Reading text: Begin

Simply Me

I'm Jerry, a 20 year old CSUF student with a mercurial and quixotic mind. Keep up!

Can’t Seem to Trust Boys

One minute, they say sweet and caring words to you. “Definitely think we were supposed to meet.” “I want you.” “You were too cute!”

The next minute, they turn the other way and all of a sudden doesn’t want a relationship anymore.

How very Janus-faced.

Can’t trust boys anymore. I need a man. I need a man who isn’t confused. I need a man who won’t play with my feelings. I need a man who means everything he says and is completely honest with me.

A rare find. Gotta say I doubt I’ll ever find him.

Never Should Have Let My Guard Down

Should have known that there’s always a catch to someone who seems so perfect.

There’s always a catch.

Poor Decisions

It makes me sad to see people make poor decisions. It makes me even more sad to see my own friends make poor decisions.

I’ve never really had to deal with this before even though I knew it was inevitable. The question now is what do I do? Do I have to do anything at all?

What’s even more sad is that I have to deal with friends making poor decisions (and I’m not talking about alcohol or drugs) in college. It’s college, people. You’re an adult now, can’t say you’re a mature adult but an adult nonetheless. 

Being the person I am, I worry a lot about my friends when they make poor decisions. That’s just who I am. I know you might want to say that I should let people make their own choices because they’re smart people and they know what they’re doing. So when a friend decides to hang out with his friends all night rather than do his insane amount of make up homework after he spent a weekend in the hospital, do you call that being smart? Of course they know what they’re doing but it’s not a very practical thing to do.

Reading text: End
Source information: Begin

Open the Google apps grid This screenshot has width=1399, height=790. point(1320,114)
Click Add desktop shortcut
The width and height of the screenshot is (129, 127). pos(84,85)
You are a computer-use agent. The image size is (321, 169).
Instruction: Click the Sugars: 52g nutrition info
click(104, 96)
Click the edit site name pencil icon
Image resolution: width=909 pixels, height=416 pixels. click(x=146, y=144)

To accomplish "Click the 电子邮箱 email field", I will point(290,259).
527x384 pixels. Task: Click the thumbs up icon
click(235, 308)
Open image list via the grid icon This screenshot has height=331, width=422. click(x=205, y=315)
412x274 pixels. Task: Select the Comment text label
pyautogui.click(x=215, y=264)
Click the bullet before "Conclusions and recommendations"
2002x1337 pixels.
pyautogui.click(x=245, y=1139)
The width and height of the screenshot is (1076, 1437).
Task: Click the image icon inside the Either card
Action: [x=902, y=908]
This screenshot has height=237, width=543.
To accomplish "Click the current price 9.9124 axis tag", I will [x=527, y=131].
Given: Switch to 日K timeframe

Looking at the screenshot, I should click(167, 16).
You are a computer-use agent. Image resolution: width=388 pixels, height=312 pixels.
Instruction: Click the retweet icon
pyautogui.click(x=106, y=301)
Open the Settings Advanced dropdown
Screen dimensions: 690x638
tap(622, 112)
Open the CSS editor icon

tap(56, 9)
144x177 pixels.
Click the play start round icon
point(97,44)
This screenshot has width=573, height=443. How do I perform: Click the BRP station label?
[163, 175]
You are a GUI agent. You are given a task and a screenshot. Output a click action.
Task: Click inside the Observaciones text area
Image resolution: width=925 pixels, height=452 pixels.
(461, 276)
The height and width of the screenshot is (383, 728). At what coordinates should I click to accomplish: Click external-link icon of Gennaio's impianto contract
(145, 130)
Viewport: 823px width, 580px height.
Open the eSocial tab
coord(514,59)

Source information: End

Instructions:
a. Repeat word for word the part of the blog text that begins at "Can’t trust boys" and stops after "seems so perfect.".
b. Decide whether each statement agrees with the blog text, answering yes or no and quoting the words that settle it: (i) Jerry is a 20 year old CSUF student. (ii) The poor decisions the writer's friends make involve alcohol or drugs. (iii) The writer expects to find the kind of man described.
These items are separate from the blog text.

Expected responses:
a.
Can’t trust boys anymore. I need a man. I need a man who isn’t confused. I need a man who won’t play with my feelings. I need a man who means everything he says and is completely honest with me.

A rare find. Gotta say I doubt I’ll ever find him.

Never Should Have Let My Guard Down

Should have known that there’s always a catch to someone who seems so perfect.

b.
(i) Yes: "I'm Jerry, a 20 year old CSUF student"
(ii) No: "(and I’m not talking about alcohol or drugs)"
(iii) No: "Gotta say I doubt I’ll ever find him."